Exercise instructions.
Repeat the stretch of entries below from the line with "Toggle bold formatting" through the line with "Click the green macOS fullscreen button". Include both ends and add nothing.

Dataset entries
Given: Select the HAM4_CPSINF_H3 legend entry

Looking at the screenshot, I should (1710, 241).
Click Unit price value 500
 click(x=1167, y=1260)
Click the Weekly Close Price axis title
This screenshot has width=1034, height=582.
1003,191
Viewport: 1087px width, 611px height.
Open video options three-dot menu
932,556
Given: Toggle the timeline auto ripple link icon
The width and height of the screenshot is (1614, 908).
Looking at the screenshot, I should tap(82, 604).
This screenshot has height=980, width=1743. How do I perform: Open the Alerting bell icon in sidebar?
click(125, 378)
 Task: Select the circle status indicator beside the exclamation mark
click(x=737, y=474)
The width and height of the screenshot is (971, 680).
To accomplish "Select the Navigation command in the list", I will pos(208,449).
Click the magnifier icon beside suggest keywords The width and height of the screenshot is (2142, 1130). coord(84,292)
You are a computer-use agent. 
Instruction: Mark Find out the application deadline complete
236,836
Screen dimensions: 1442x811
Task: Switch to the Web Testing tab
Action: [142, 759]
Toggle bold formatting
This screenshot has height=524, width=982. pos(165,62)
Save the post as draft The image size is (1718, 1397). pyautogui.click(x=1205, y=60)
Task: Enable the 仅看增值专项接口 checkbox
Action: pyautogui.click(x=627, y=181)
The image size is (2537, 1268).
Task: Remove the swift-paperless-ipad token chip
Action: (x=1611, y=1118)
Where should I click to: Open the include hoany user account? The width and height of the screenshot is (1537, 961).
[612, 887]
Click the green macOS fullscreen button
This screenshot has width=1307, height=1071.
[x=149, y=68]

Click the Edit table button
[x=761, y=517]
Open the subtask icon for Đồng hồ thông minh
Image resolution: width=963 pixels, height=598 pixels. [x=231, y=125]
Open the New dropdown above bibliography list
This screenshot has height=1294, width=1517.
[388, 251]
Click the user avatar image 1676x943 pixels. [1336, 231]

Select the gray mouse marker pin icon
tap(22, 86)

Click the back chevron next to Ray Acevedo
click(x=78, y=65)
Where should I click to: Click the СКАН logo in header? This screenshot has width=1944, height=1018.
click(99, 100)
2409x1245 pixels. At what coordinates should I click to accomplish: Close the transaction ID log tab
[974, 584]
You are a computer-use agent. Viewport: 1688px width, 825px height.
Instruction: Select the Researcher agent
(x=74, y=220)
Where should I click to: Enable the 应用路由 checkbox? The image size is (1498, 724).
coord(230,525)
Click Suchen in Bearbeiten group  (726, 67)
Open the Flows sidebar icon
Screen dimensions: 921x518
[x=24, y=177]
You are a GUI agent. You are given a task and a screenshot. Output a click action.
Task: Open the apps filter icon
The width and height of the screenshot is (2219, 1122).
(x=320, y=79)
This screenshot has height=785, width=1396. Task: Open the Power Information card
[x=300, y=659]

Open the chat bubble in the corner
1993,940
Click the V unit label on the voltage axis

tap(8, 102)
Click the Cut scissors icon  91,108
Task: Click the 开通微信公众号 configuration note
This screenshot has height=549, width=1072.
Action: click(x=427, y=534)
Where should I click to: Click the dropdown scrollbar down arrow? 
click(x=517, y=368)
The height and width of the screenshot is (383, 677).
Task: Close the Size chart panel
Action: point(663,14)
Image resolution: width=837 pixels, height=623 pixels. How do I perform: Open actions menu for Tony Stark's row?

Expected answer.
Toggle bold formatting
This screenshot has height=524, width=982. pos(165,62)
Save the post as draft The image size is (1718, 1397). pyautogui.click(x=1205, y=60)
Task: Enable the 仅看增值专项接口 checkbox
Action: pyautogui.click(x=627, y=181)
The image size is (2537, 1268).
Task: Remove the swift-paperless-ipad token chip
Action: (x=1611, y=1118)
Where should I click to: Open the include hoany user account? The width and height of the screenshot is (1537, 961).
[612, 887]
Click the green macOS fullscreen button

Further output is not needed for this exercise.